* Aim of the exercise *
Leave out the pictures, and quote exactly the lines running from the one with "Task: Run the project with the play icon" through the last line of the entries below.

* Data for this exercise *
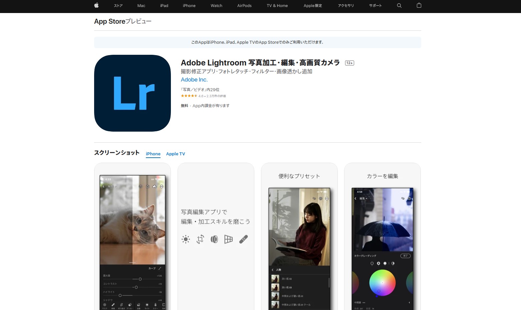Select the iPhone screenshots tab
This screenshot has width=521, height=310.
point(153,154)
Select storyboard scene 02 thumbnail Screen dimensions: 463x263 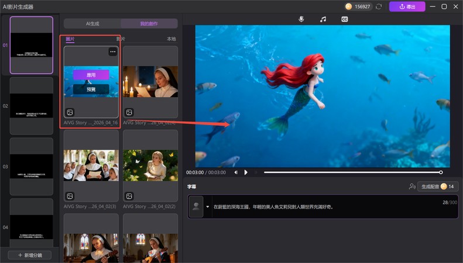31,106
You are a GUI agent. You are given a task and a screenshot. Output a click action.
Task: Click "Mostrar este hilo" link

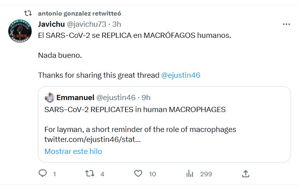click(x=73, y=151)
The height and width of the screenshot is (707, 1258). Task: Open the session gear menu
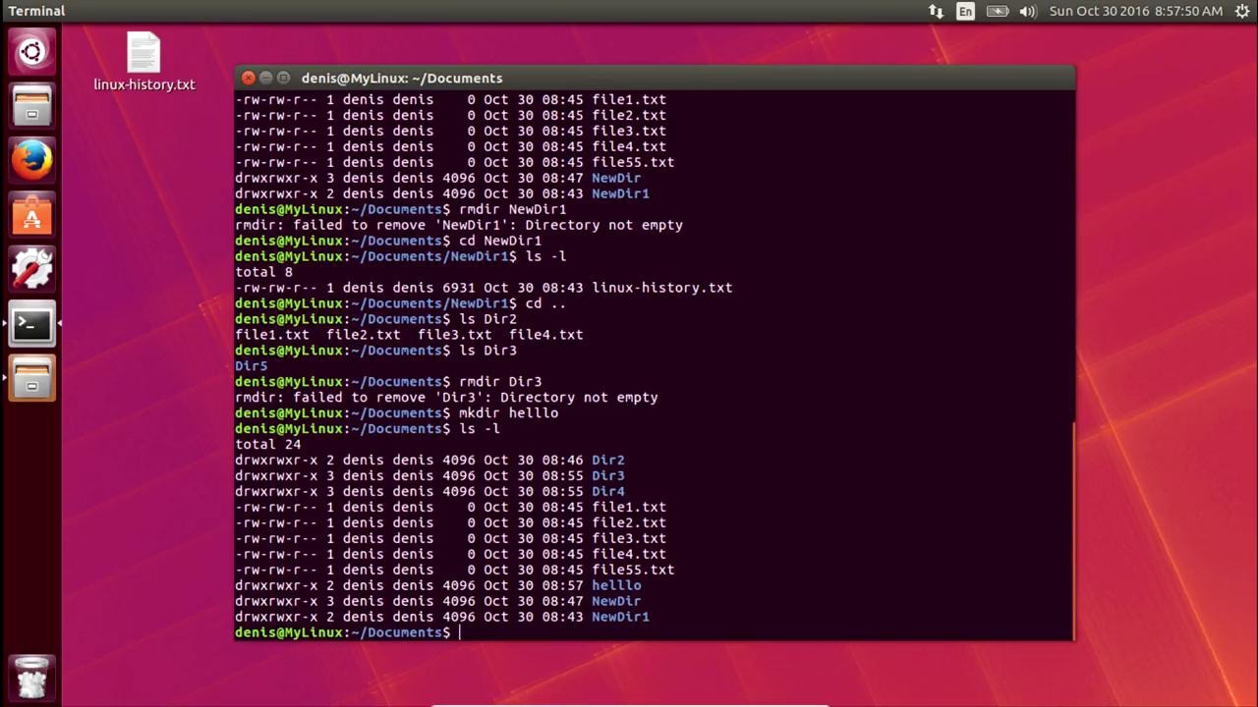click(1241, 12)
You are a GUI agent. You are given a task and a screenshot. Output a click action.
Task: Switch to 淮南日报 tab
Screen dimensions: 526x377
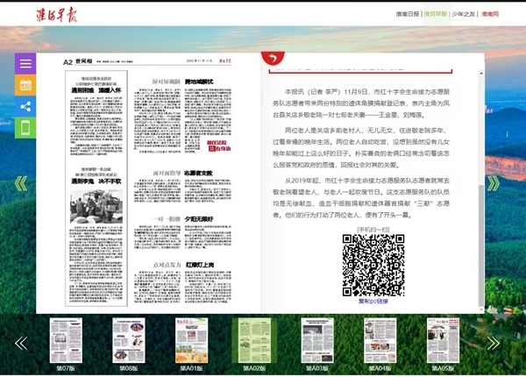(409, 15)
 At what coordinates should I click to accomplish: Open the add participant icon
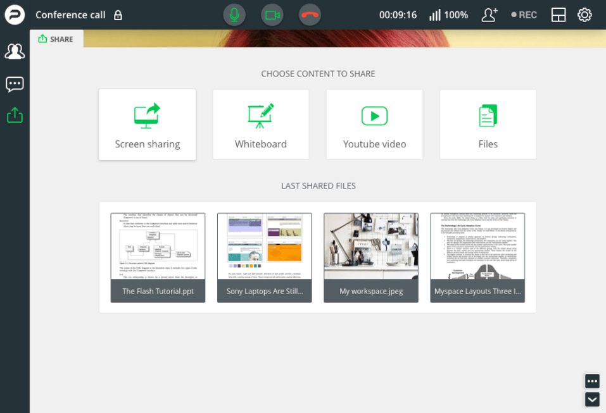tap(489, 15)
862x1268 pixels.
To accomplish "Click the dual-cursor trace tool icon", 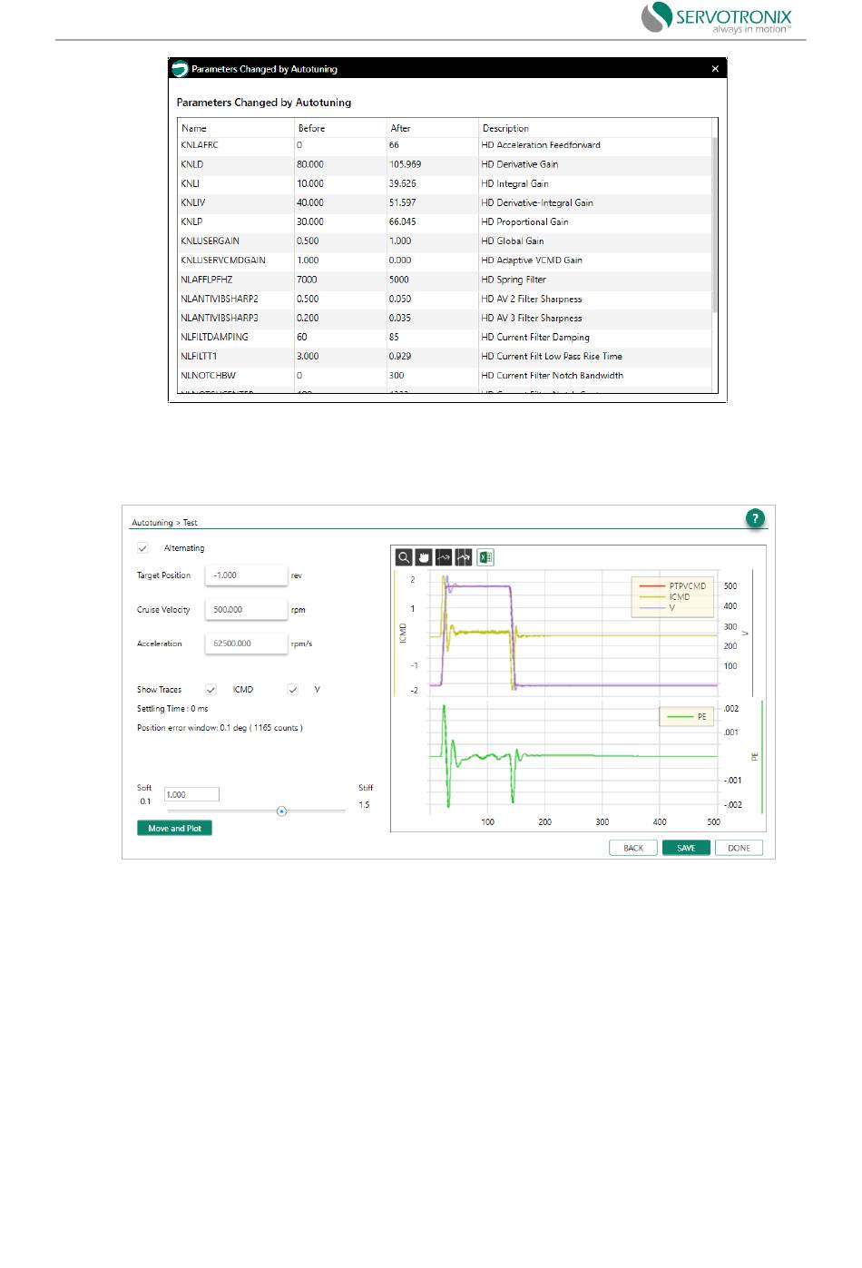I will [x=464, y=557].
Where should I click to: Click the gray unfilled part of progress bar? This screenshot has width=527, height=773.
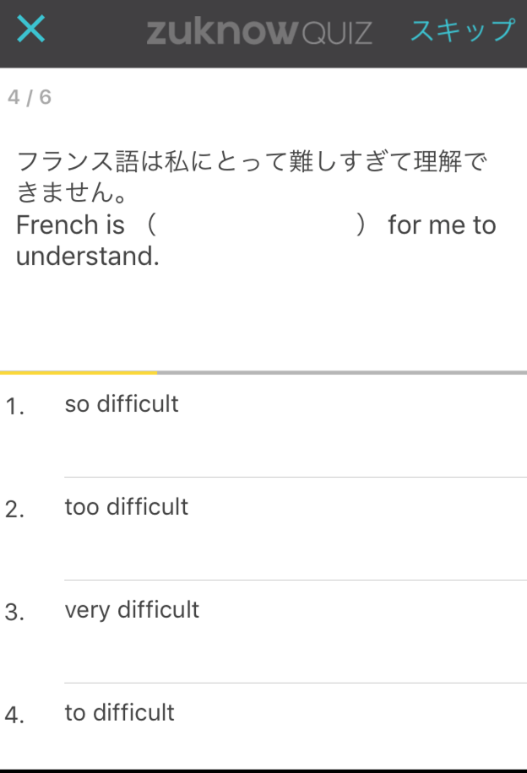[342, 373]
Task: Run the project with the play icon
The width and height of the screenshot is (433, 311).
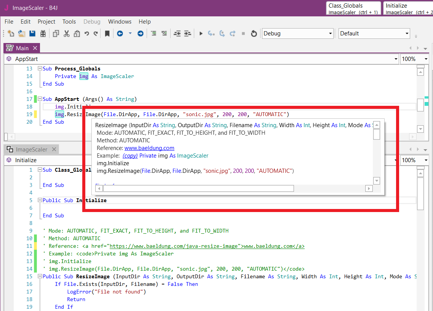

* Response to this exercise *
Task: Run the project with the play icon
The width and height of the screenshot is (433, 311).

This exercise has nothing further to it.